Lo verdaderamente extraordinario es este periodo de paz que ha consolidado en España treinta años de democracia tras la muerte del dictador. La altura de la Transición es lo que nos ha embarcado en un país nuevo que, de cuando en cuando, se azota con ramalazos de aquel rencor maldito. La democracia en España, gracias a Europa y gracias a las nuevas generaciones, se ha consolidado, sí, pero aquí sigue calando el discurso del “dales caña, Alfonso”; el sectarismo político, la inquina que se percibe en muchos discursos, es la amenaza que aún queda, el poso de odio que no se ha superado. La agresión al consejero de Murcia nada tiene que ver con tea partys, forma parte de una forma de entender la política que sólo nos pertenece a nosotros y que sólo nosotros podemos superar. Y aunque esto es así, una asignatura de todos, la realidad es que los mayores episodios de violencia política en estos treinta años de democracia corresponden fundamentalmente a la izquierda. Proceden de la izquierda; desde el GAL a las algaradas tras el atentado del 11 de marzo en Madrid, los mayores episodios de violencia política, de crispación social, proceden siempre de la izquierda. No decirlo así, no asumirlo así, supone no reconocer el problema y, por lo tanto, manifiesta la imposibilidad de superarlo. En suma, que debemos saber, antes de combatir el problema, dónde está el límite de la crítica en política y cuándo se supera ese límite razonable, democrático, para adentrarse en la crispación. Que una cosa es la crispación y otra la oposición, y no conviene confundirlas.

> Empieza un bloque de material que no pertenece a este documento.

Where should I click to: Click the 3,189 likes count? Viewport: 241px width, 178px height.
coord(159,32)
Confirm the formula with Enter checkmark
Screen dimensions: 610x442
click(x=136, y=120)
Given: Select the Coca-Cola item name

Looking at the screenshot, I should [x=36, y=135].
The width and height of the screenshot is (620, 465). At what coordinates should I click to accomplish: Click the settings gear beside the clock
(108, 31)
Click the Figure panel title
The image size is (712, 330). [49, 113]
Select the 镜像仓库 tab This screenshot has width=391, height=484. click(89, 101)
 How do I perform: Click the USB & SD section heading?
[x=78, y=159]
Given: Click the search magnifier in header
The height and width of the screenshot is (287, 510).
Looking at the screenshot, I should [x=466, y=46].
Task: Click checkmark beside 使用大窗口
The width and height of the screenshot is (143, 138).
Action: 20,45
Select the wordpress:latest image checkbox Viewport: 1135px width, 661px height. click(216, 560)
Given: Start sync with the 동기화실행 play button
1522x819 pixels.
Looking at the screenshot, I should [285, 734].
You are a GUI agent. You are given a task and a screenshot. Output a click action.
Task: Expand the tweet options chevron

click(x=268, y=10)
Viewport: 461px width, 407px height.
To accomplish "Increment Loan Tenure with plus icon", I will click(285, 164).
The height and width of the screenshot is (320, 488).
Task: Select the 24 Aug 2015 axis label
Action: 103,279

Esa confusión, por ejemplo, es la que se percibe en el PSOE cuando acusa a la oposición de estar crispando la sociedad. Lo dijo ayer mismo la portavoz del Gobierno, expresó su preocupación y su condena a la agresión al consejero de Murcia y pidió al Partido Popular que reflexione. ¡Que reflexione el PP, que es el partido al que pertenece el político agredido por un tipo de extrema izquierda! No tiene sentido, al menos que se esté alimentando la confusión permanente de la verdadera crispación, y se intente hacer ver a la sociedad que cualquier acto de oposición al Gobierno es un acto de agitación social. Como ahora con la protesta de los funcionarios o con la sentencia del ‘caso Matsa’. Jamás se podrá esperar ni el reconocimiento de los errores, de los abusos y de las ilegalidades; no el problema es que los funcionarios son fascistas y que el PP, aunque los tribunales le hayan dado la razón, está crispando a la sociedad. Hay muchas formas de ejercer la violencia política, de fomentarla, de inocularla. Ésta es una de ellas.